External validation of a nomogram for identification of pathologically favorable disease in intermediate risk prostate cancer patients

OBJECTIVE To establish an external validation of the new nomogram from Gandaglia et al which provides estimates of the probability of pathological favorable disease in pre‐operatively defined intermediate‐risk PCa. PATIENTS AND METHODS Overall, 2928 intermediate‐risk PCa patients according to the D'Amico classification undergoing RP and bilateral lymph node dissection in seven academic centres between 2000 and 2011. Pathologically favorable PCa was defined as low‐grade organ‐confined disease. The Receiver Operating Characteristic (ROC) curve was obtained to quantify the overall accuracy (Area Under the Curve, AUC) of the model to predict specimen‐confined (SC) disease. Calibration curve was then constructed to illustrate the relationship between the risk‐estimates obtained by the model and the observed proportion of SC disease. Kaplan‐Meier method was used for PSA recurrence‐free survival (PSA‐RFS) assessment. RESULTS Median age was 68 years. 10.6% patients finally presented pathologically favorable disease characteristics at RP. A higher PSAD (OR = 0.01; 95%CI = 0.00‐0.04; P  < 0.0001) and percentage of positive cores (OR = 0.97; 95%CI = 0.96‐0.98; P  < 0.0001) were associated with a reduced probability of favorable disease at RP in multivariate analysis. ROC curve analysis showed strongest accuracy of the model (AUC = 0.82; 95%CI = 0.79‐0.84). Favorable PCa had a significantly better PSA recurrence‐free survival rates as compared to unfavorable PCa after RP (94.2% vs 74.4% at 4 years, P  < 0.0001).

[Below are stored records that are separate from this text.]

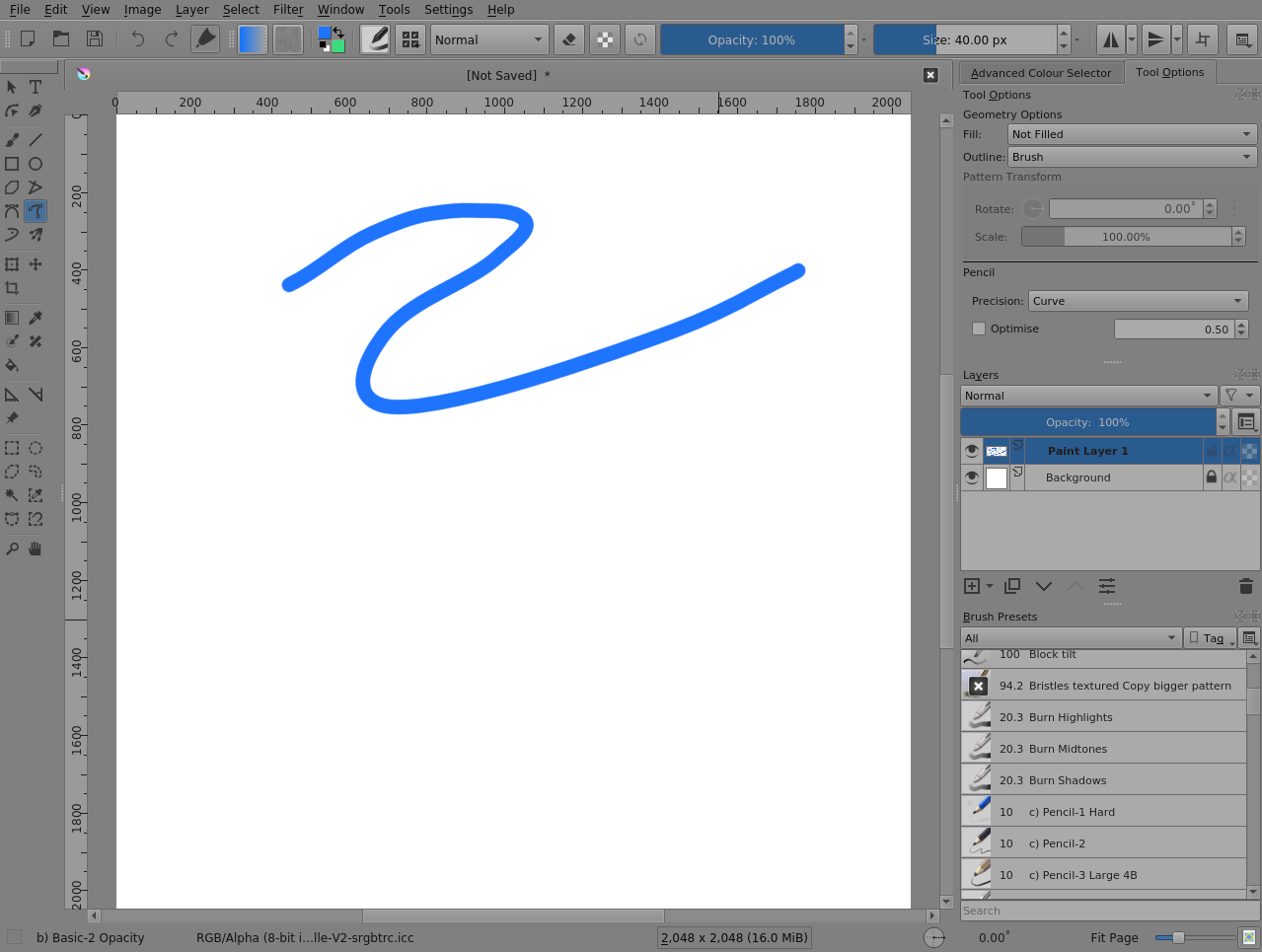This screenshot has height=952, width=1262.
Task: Enable the Optimise checkbox
Action: click(978, 328)
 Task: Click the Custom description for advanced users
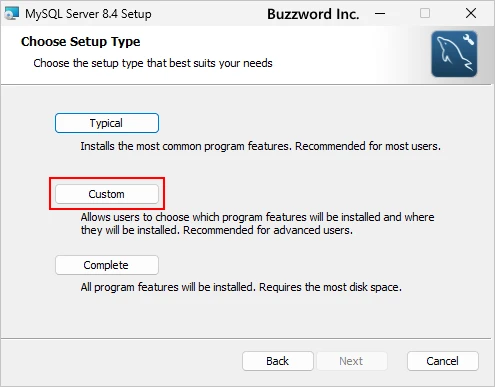click(x=257, y=224)
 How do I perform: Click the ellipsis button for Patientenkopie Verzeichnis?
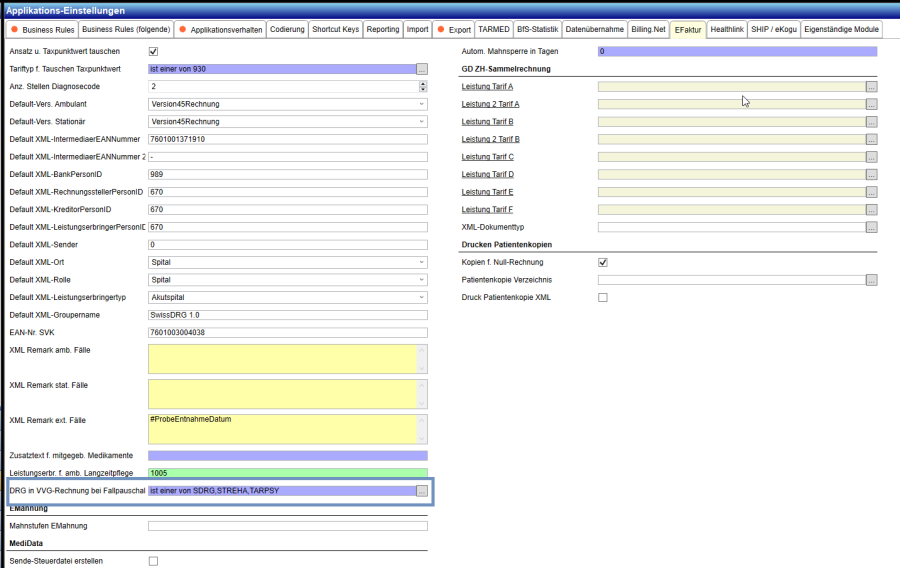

CONCLUSIONS This external validation of the Gandaglia nomogram shows relevant accuracy with one out of ten patients in this intermediate risk PCa group with pathologically proven organ‐confined disease. This validated risk calculator can help physician to distinguish favorable intermediate risk PCa that can be treated by conservative approach or safer nerve‐sparing surgery.